Harington, Sir John (1560–1612), courtier and author, was born at Kelston near Bath, England, son of John Harington, confidential servant to Henry VIII, and Isabella, daughter of Sir John Markham of Cotham. A godson of Queen Elizabeth, he was chosen to accompany the 2nd earl of Essex (qv) on his appointment as lord lieutenant of Ireland in 1599 and was commissioned as commander of horse under the earl of Southampton. On the advice of his cousin, Robert Markham, he kept a valuable daily journal of events (printed in Nugae Antiquae, i, 247–301).
In Ireland he campaigned with Essex in Leinster and Munster from May to July, and was knighted in the field before accompanying his cousin, Sir Griffin Markham, and Sir Conyers Clifford (qv) to Connacht. He was present when Clifford was killed in an engagement with O'Donnell's (qv) forces in the Curlew mountains in Roscommon on 7 August. Although he was not at the September meeting between Essex and O'Neill (qv) at which a truce was agreed, he dined with O'Neill, met his two young sons shortly afterwards, and recorded his impressions of them in his journal.
When Essex abruptly left Ireland without permission on 24 September, Harington was one of the few captains chosen to accompany him.
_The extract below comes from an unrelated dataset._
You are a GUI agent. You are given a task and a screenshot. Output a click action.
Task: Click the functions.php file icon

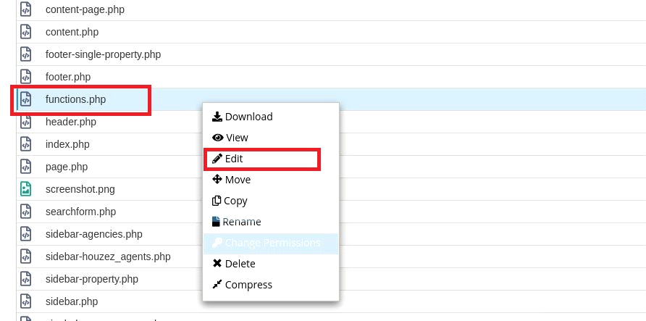(x=26, y=99)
His presence, however, failed to appease the queen's anger and he retired to Kelston for several years. Attempts to ingratiate himself with Elizabeth's heir apparent, James VI of Scotland, including the publication of a Tract on the succession to the crown, yielded no results on James's accession. In 1605 Harington, whose reputation as a young man had rested on his wit, adopted the conceit of proposing that he should be appointed to the combined offices of lord chancellor and archbishop of Armagh, which had become vacant on the death of Adam Loftus (qv).
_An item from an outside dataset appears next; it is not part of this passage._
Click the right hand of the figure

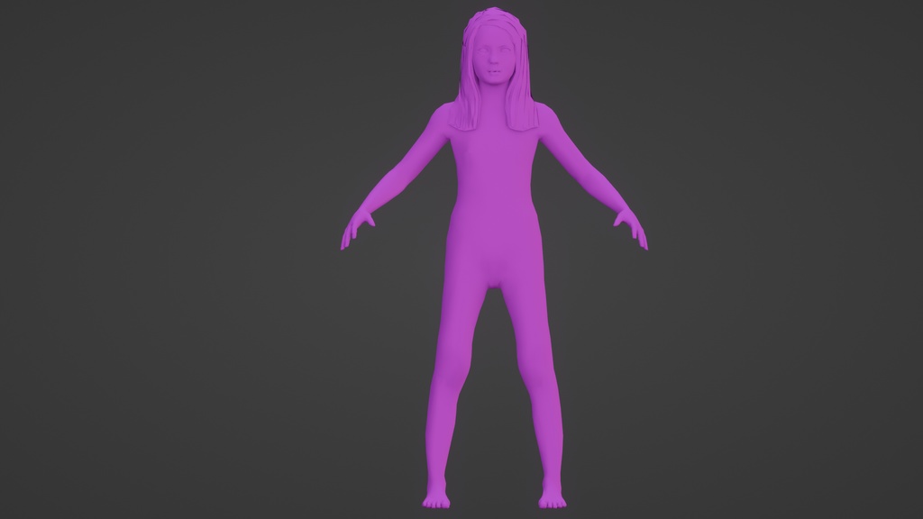tap(359, 227)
He supported his fanciful claim to these ill-paired offices by issuing his views on Irish affairs in A short view of the state of Ireland 1605. In this tract he argued that the problems besetting Ireland derived from the oppressions of the great lords, the corruption of the sheriffs, and, especially, the disruptive presence of the army captains who acted in their own interests and by doing so ‘nourish the seeds of new quarrels’. His solutions were a parliament to settle land claims and the replacement of martial law by a star chamber of competent judges. He identified the critical defect of the Irish church as the quality of its clergy, who were so poorly educated that they made it look ridiculous, and undertook to make his priority, as archbishop, the improvement of those who were sent from England to staff it. His own lack of qualifications for the position were disposed of through the citation of historical precedents for laymen taking high office in the church, and – on a more positive if imprecise note – by the assertion that ‘I think my very genius doth in a sort lead me to that country.’
Sir John, a cousin of Sir Henry, seneschal of Wicklow, died at Kelston on 20 November 1612, aged 51, and was survived by his wife Mary (d. 1634), daughter of Sir George Rodgers of Somerset, and by seven children.